Florence BIHAN, née à Nantes en 1955 a un pied à Tremblay en France, près de Paris où elle réside et un autre dans l’Ain, où elle à longtemps vécu.

Aujourd’hui résolument tournée vers la sculpture, elle n’oublie pas qu’elle a fait son entrée en matières un crayon à la main. D’abord  peintre animalier  elle a fini par s’ennuyer des aplats sur papier quand elle s’est avisée qu’elle n’éprouvait aucune difficulté à imaginer ce qu’il y avait derrière le motif dessiné. Mieux, sa pensée était capable de tourner autour de ce motif comme s’il s’agissait d’un objet en 3 D.

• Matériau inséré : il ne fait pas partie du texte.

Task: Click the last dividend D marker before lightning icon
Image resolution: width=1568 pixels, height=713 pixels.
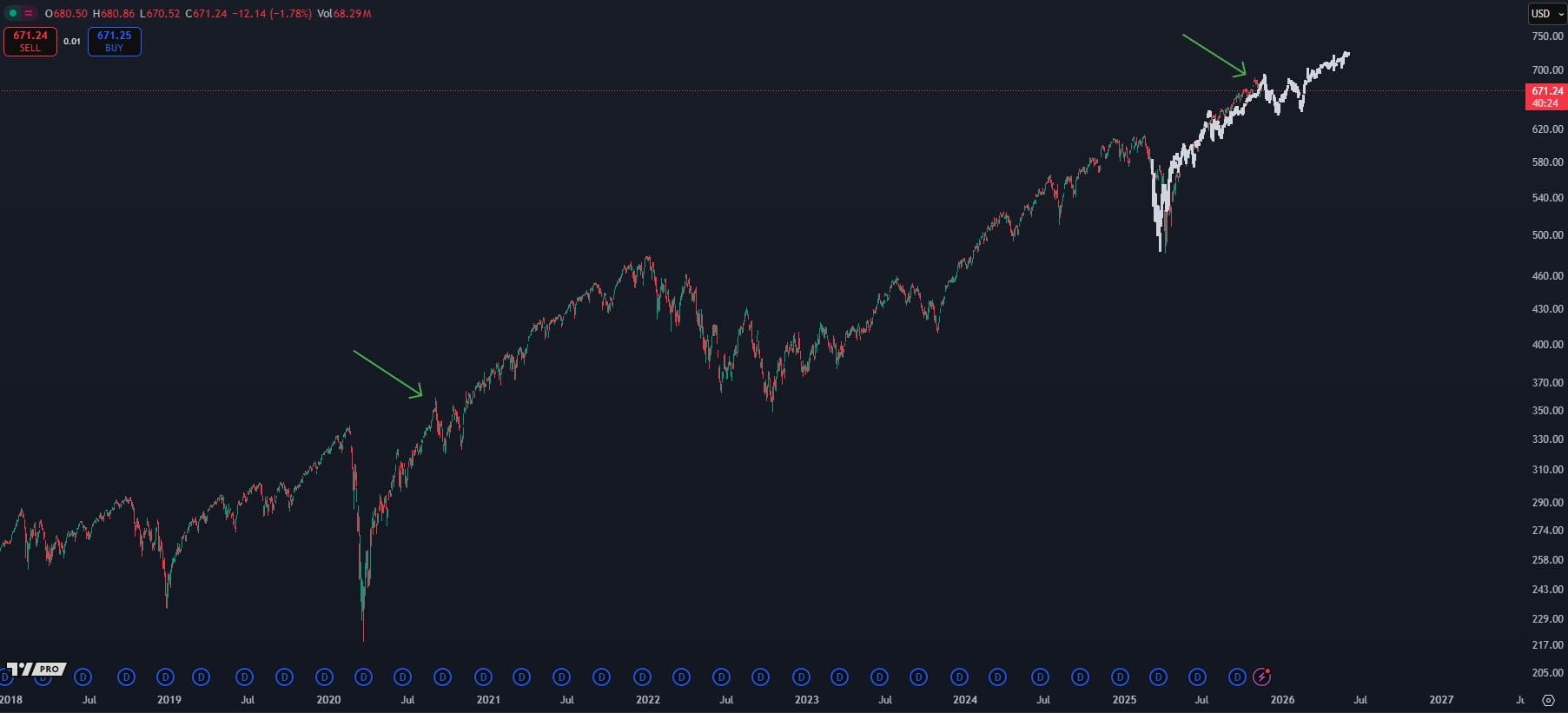Action: click(x=1237, y=677)
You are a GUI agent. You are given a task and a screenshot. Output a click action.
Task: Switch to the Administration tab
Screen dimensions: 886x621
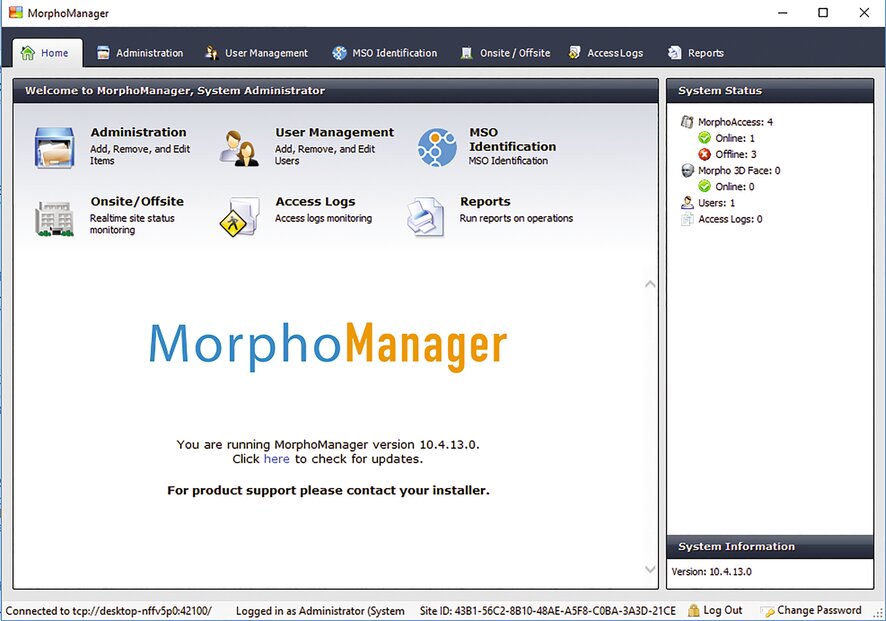click(140, 53)
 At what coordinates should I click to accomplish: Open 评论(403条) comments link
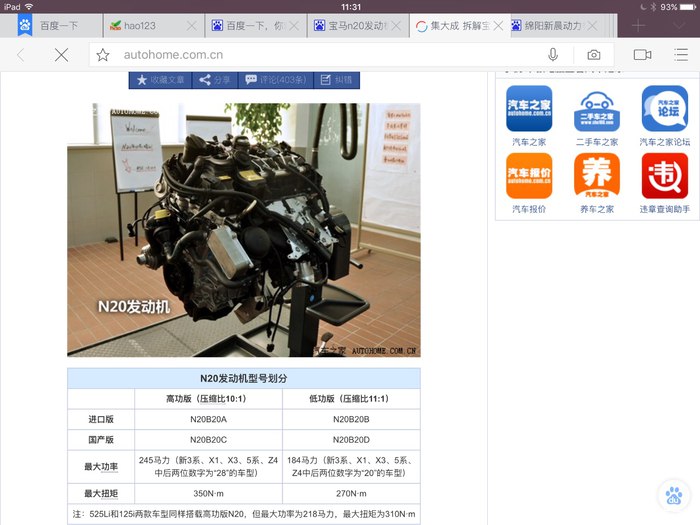(x=276, y=80)

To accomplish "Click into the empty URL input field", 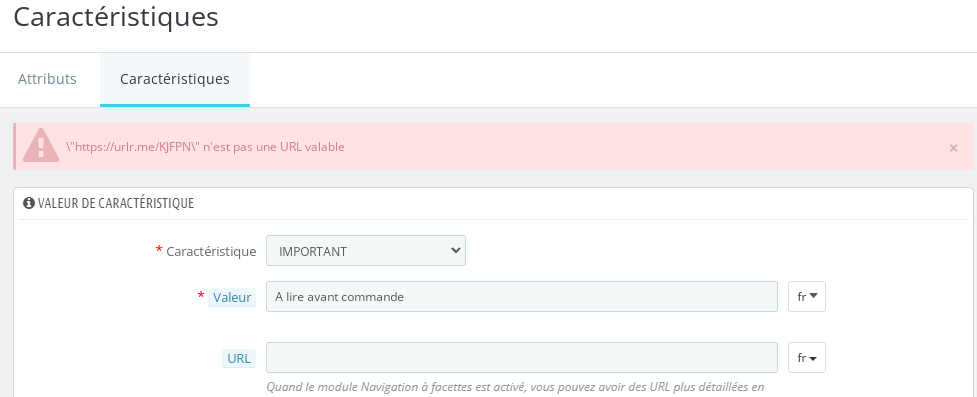I will 522,358.
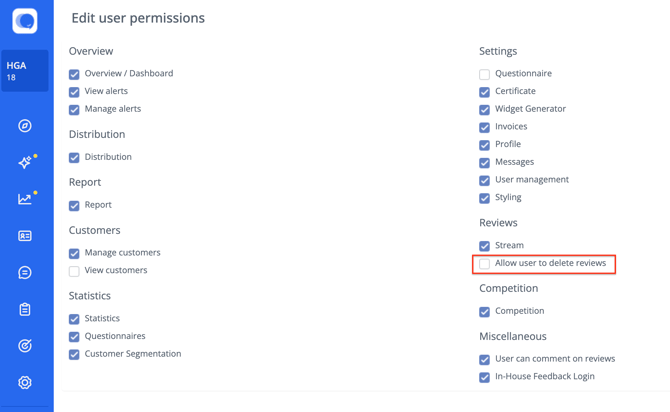Screen dimensions: 670x412
Task: Toggle the Stream reviews checkbox
Action: tap(485, 246)
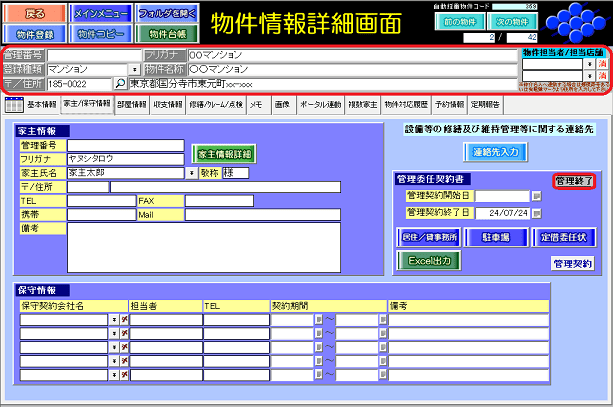This screenshot has width=613, height=407.
Task: Expand the 家主氏名 dropdown arrow
Action: pos(191,172)
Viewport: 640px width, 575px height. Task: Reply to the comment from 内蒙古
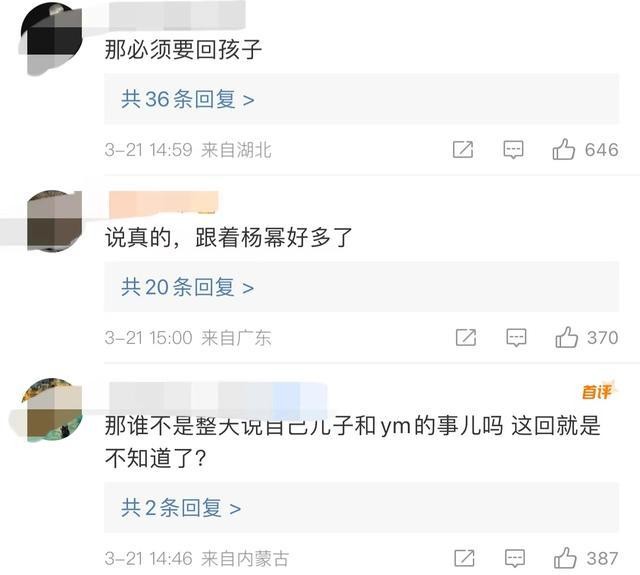(x=513, y=558)
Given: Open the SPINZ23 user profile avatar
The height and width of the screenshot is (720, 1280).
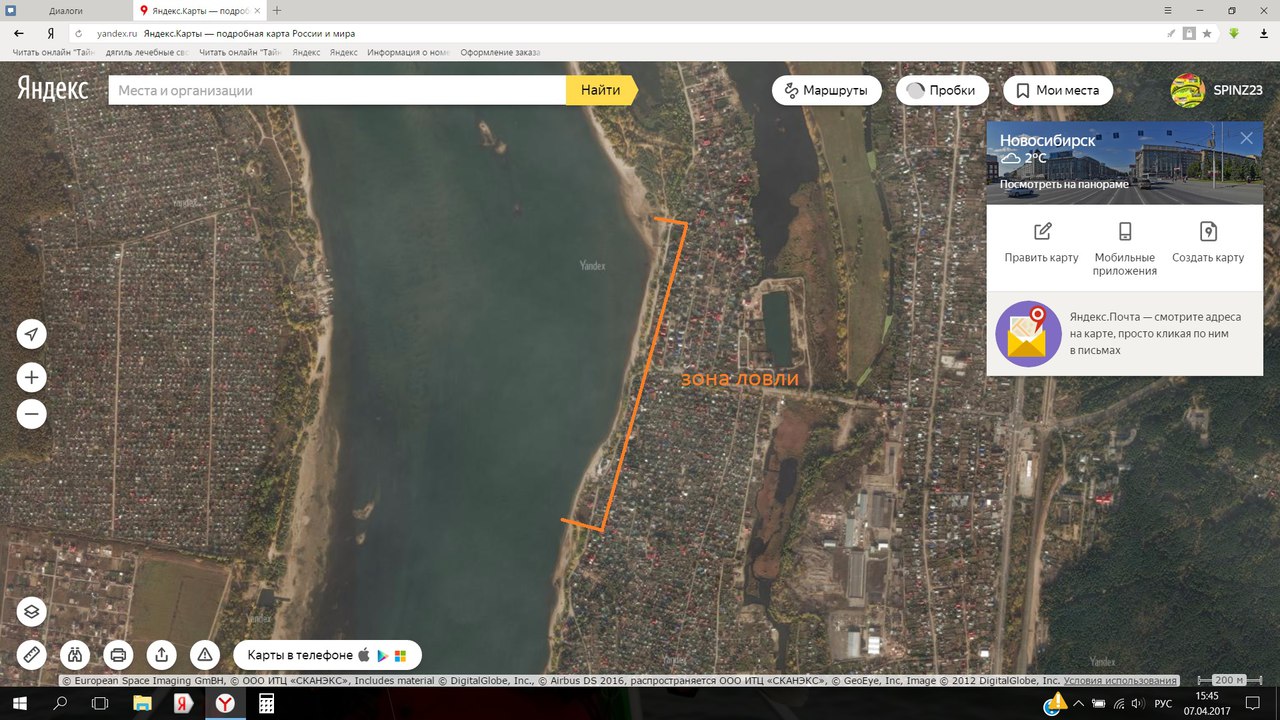Looking at the screenshot, I should click(1187, 90).
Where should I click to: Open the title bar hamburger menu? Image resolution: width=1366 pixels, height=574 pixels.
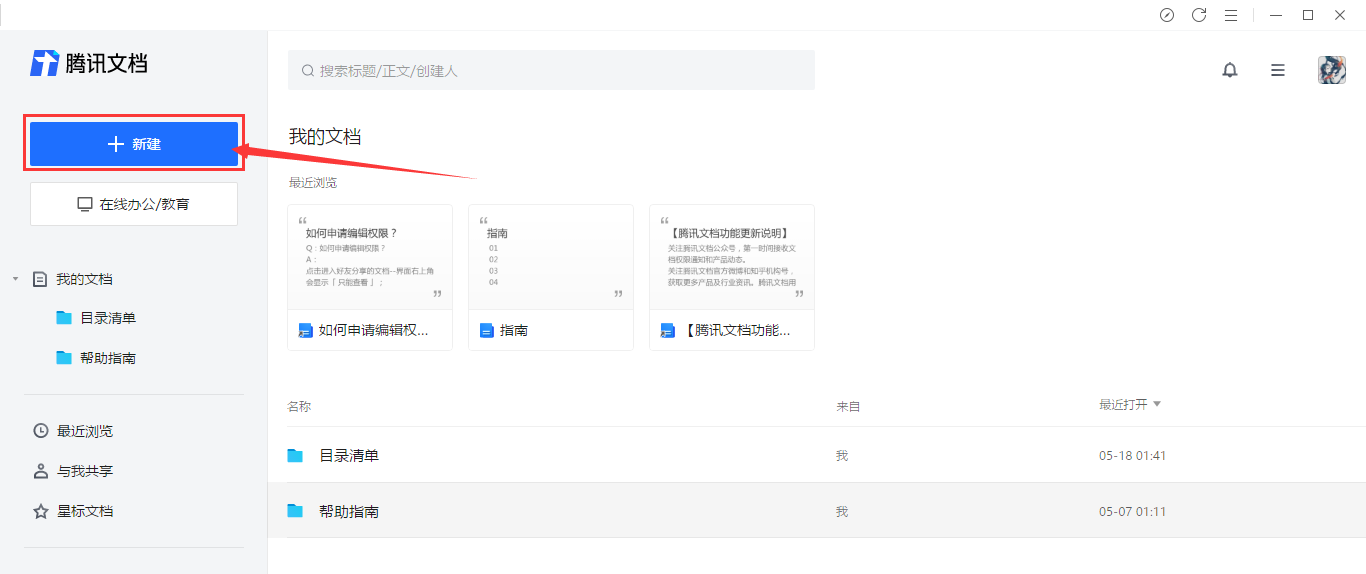pos(1231,15)
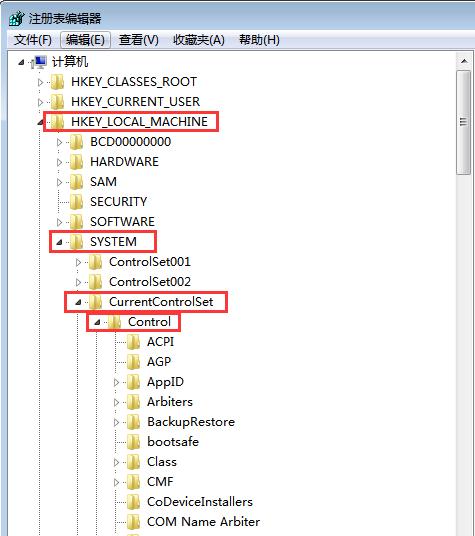
Task: Click the Registry Editor title bar icon
Action: [x=16, y=18]
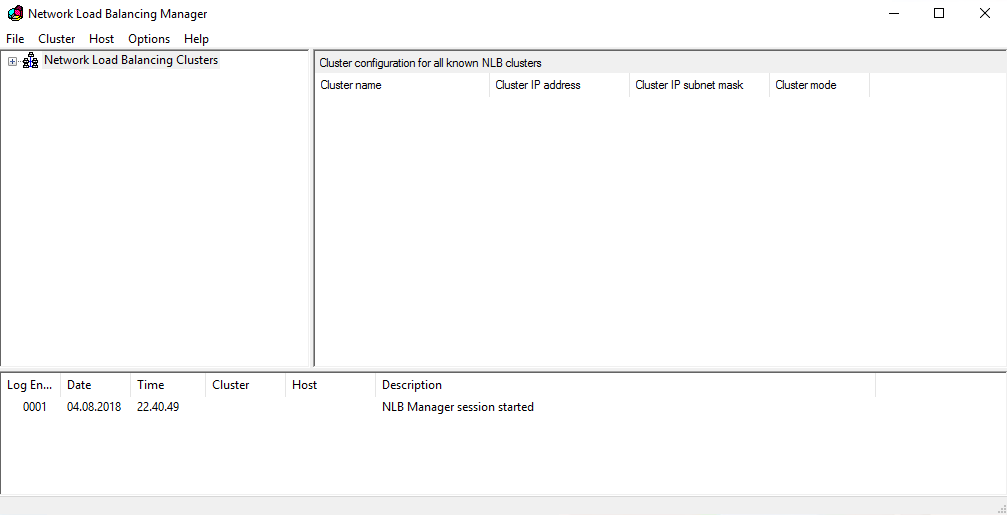
Task: Open the Host menu in the menu bar
Action: point(101,39)
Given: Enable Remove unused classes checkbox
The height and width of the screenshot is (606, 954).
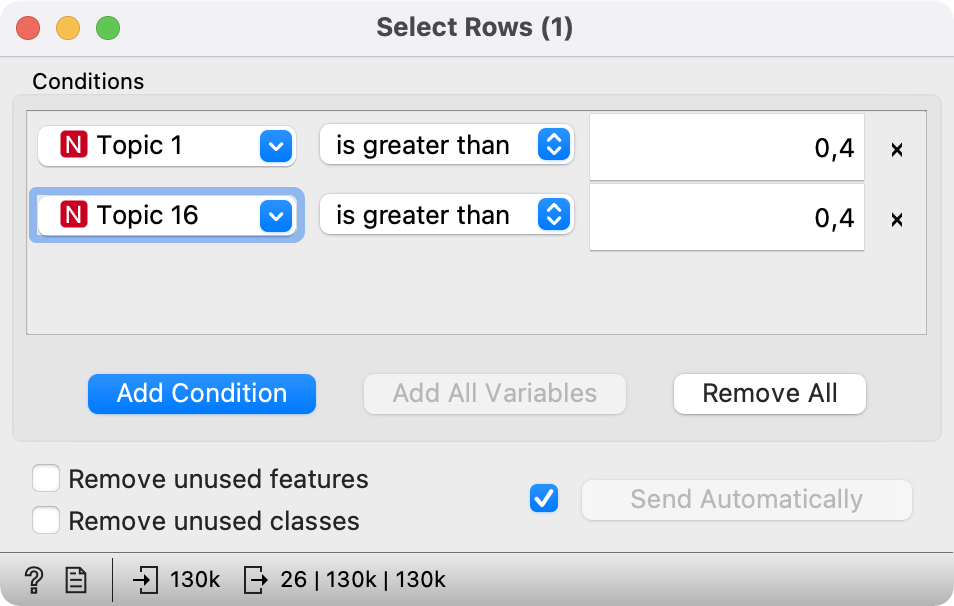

Il était temps de changer de dimension, c’est ainsi qu’elle s’est tout naturellement engagée dans la pratique du modelage et  de la sculpture. Cinq années d’étude en atelier privé lui ont permis de se familiariser avec les matériaux (terre cuite, pierre, bois, plâtre, résine) et de les plier à ses exigences plastiques.

Les premières œuvres témoignent d’une blessure intime. Un problème de santé contraint Florence à composer avec un corps rebelle.  C’est d’abord cette douleur qui s’est viscéralement projetée dans des formes aiguës comme la souffrance ou le combat  mais aussi dans la solitude avec les froides harmonies de la pierre. La colère aussi, froide comme une tempête en mer. Et puis, progressivement, des formes élancées ont surgi de ce parcours  fragile mais obstiné. Des formes toujours épurées auxquelles la terre a prêté son écriture souple. La terre est le matériau qu’elle privilégie par son aspect extrêmement sensuel et agréable au toucher. De ce dialogue avec la matière ont émergé des créations plus ambitieuses en taille et en lignes.

Elle tend désormais de plus en plus vers l’abstraction dans laquelle elle tente de donner chair à sa propre voix, fascinée par la  danse, la  fluidité de la terre lui permet d’exprimer la tension, le  fugace instant d’immobilité qui précède  le mouvement. Avec la pierre, la plénitude des formes nous révèle un univers plus intérieur.

Ce qui apparaît dans son travail, est un puzzle, riche, inventif et sans cesse renouvelé. Il évolue vers toujours plus de sobriété et dénote le souci de l’élégance et de l’harmonie avec des formes soutenues par des lignes élancées, tendues vers un idéal de sérénité et de beauté.